Records from a dataset:
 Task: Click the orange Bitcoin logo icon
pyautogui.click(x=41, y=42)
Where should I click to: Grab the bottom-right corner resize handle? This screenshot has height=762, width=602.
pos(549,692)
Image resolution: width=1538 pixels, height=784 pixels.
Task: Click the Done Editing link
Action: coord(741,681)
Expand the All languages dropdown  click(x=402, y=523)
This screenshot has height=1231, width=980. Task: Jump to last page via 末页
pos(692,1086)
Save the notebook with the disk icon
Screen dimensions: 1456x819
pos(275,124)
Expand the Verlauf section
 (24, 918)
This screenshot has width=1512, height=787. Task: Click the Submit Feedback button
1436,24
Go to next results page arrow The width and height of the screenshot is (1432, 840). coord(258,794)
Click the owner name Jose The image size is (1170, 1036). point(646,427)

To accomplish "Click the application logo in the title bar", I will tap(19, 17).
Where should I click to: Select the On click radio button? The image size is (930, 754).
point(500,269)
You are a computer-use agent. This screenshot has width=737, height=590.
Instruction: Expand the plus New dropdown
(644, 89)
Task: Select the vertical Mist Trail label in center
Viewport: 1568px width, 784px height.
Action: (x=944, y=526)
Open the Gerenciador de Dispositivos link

Your instructions: Copy every one of the records above, reproducing each line without any change.

Answer in full:
 Task: Click the orange Bitcoin logo icon
pyautogui.click(x=41, y=42)
Where should I click to: Grab the bottom-right corner resize handle? This screenshot has height=762, width=602.
pos(549,692)
Image resolution: width=1538 pixels, height=784 pixels.
Task: Click the Done Editing link
Action: coord(741,681)
Expand the All languages dropdown  click(x=402, y=523)
This screenshot has height=1231, width=980. Task: Jump to last page via 末页
pos(692,1086)
Save the notebook with the disk icon
Screen dimensions: 1456x819
pos(275,124)
Expand the Verlauf section
 (24, 918)
This screenshot has width=1512, height=787. Task: Click the Submit Feedback button
1436,24
Go to next results page arrow The width and height of the screenshot is (1432, 840). coord(258,794)
Click the owner name Jose The image size is (1170, 1036). point(646,427)

To accomplish "Click the application logo in the title bar", I will tap(19, 17).
Where should I click to: Select the On click radio button? The image size is (930, 754).
point(500,269)
You are a computer-use agent. This screenshot has width=737, height=590.
Instruction: Expand the plus New dropdown
(644, 89)
Task: Select the vertical Mist Trail label in center
Viewport: 1568px width, 784px height.
Action: (x=944, y=526)
Open the Gerenciador de Dispositivos link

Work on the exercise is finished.